Ask this on a first date to find out your date’s goals and aspirations. Are they career focused, or do they have any secret dreams which they’d like to fulfil? Most dating advice focuses on the idea of finding someone whose values match your own and this question will give you an idea of what they really love and want in life.
What qualities do you look for in a partner? As with the question above, this gives you a great opportunity to impress later on in the date. If your potential partner likes dating people who are bubbly and can laugh at themselves, you will know to keep the tone light and fun for the rest of the evening.

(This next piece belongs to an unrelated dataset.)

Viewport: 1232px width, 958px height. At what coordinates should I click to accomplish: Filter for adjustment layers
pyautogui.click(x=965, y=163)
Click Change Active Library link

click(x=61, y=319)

If they like their partners to be intellectual and up to speed on current affairs, you can work this into the conversation later on. A word of important dating advice though, dating should also be about showing your own personality, so make sure you’re not doing this at the expense of being yourself! Some final advice Asking a succession of personal questions could make your date feel a little interrogated by the end of the night, so remember to keep things light hearted, and don’t ask anything which might seem intrusive or nosey.
Asking them five questions in a row isn’t advisable; instead, intersperse your conversation throughout the evening with these topics so that things feel more natural. Follow this simple dating advice and you should be well on your way to dating success.